Imagine! She is now in the fight of her life, taking eleven medications and thankfully covered by insurance thus far. I know like I know like I know that there are thousands of people out there just like her, misdiagnosed with illnesses like Fibromyalgia, MS, Chronic Fatigue, etc. Lyme is not nicknamed "The Great Imitator" for nothing. It mimics many diseases and doctors are sorely under-educated about Lyme.

Do what you can to help spread the word and just be aware and protect and check yourself when outdoors. If someone has the symptoms I listed in my first post about Lyme (reference the link at the beginning of this post), please encourage them to get tested and seek the advice of an LLMD. An LLMD is a Lyme Literate Medical Doctor and is NOT an Infectious Disease doctor or a regular MD. It is someone who specializes in the treatment of Lyme Disease.

Be safe and enjoy the summer! Back to more fun posts in the future which will not feature creepy-crawlies, I promise.


  1. Thank you for the informative post, presented with a light touch as always, Cindy. I appreciate you helping me to be more tick-aware. Also, you look adorable in that hat.

  2. Great information Cindy! And you look adorable in the hat! I got my tick bite while riding my bike, it wasn't even in a wooded area!

  3. Hiya Cindy - I've run across another blogger whose husband has just been diagnosed with Lyme Disease. I'm going to pass along your site info - she might like to read what you've got here . . .
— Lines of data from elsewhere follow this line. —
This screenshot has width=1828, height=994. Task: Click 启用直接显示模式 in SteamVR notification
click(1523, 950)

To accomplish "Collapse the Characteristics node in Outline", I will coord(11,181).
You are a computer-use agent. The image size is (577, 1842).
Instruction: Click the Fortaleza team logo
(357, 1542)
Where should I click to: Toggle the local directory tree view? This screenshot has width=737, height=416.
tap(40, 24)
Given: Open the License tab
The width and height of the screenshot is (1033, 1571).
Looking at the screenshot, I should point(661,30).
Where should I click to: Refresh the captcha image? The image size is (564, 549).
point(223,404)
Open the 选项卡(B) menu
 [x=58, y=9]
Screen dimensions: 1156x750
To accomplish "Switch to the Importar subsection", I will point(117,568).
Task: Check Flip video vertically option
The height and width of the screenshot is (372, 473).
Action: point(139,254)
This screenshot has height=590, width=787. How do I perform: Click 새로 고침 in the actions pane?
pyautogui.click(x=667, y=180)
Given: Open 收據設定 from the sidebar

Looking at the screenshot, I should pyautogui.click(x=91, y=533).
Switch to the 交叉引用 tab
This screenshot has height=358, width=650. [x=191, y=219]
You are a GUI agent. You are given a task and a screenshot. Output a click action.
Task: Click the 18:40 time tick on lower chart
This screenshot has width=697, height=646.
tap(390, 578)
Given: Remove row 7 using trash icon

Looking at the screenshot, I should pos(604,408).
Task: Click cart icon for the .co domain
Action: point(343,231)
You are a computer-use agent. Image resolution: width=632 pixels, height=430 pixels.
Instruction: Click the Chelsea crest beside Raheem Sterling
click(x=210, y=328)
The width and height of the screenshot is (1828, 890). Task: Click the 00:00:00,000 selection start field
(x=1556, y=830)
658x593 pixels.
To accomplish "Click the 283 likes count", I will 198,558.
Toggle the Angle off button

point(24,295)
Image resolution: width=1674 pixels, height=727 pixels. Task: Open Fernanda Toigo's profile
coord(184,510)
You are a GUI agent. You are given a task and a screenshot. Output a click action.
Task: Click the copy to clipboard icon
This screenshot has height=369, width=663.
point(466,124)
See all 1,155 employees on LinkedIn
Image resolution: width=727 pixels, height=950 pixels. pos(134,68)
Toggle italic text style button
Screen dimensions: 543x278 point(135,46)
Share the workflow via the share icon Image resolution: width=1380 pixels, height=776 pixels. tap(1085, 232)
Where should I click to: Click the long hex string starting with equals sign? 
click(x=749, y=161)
  4. Cindy, great info and reminders. I've suffered with it undiagnosed years ago and thankfully haven't had symptoms in years. I always think of it when I see deer in the yard. It is so easy for doctors to misdiagnose Lyme for other things which of course can make it worse for patients....

  5. There are so many stories like ours out there. I still struggle with it, but my symptoms are manageable, so I'm happy for now. I always fear it coming back like it was in the beginning though - I was so sick! I wouldn't wish this disease on anyone! Glad you are doing well and thanks for connecting everywhere, Lisa! So great to meet you :)

  6. Absolutely, Brian. It is essential to get plugged in to the Lyme community. There is a lot of support and information on treatments, etc. I'm always happy to connect and answer questions about Lyme... or anything else, for that matter :)

  7. Lisa, I think ticks are going to become a problem for everyone everywhere. They're taking over the world! Well, okay, maybe not, but I do think they're getting to be a horrible problem. Hopefully the medical community catches up. Where you are, treatment is good because it's so common. Here, they have no idea what they're dealing with and almost all of us end up with late stage due to misdiagnosis. P.S. My 13 year old loves that hat and has stolen it from me to wear to the beach. She says they're really in right now. Who knew? I couldn't believe it!

  8. I always love to see you, Cara! Thanks for the compliment. I couldn't resist doing a Ranger Cindy post when I saw the hat ;0) And yes, please be aware of ticks. You don't want this awful disease if you can avoid it.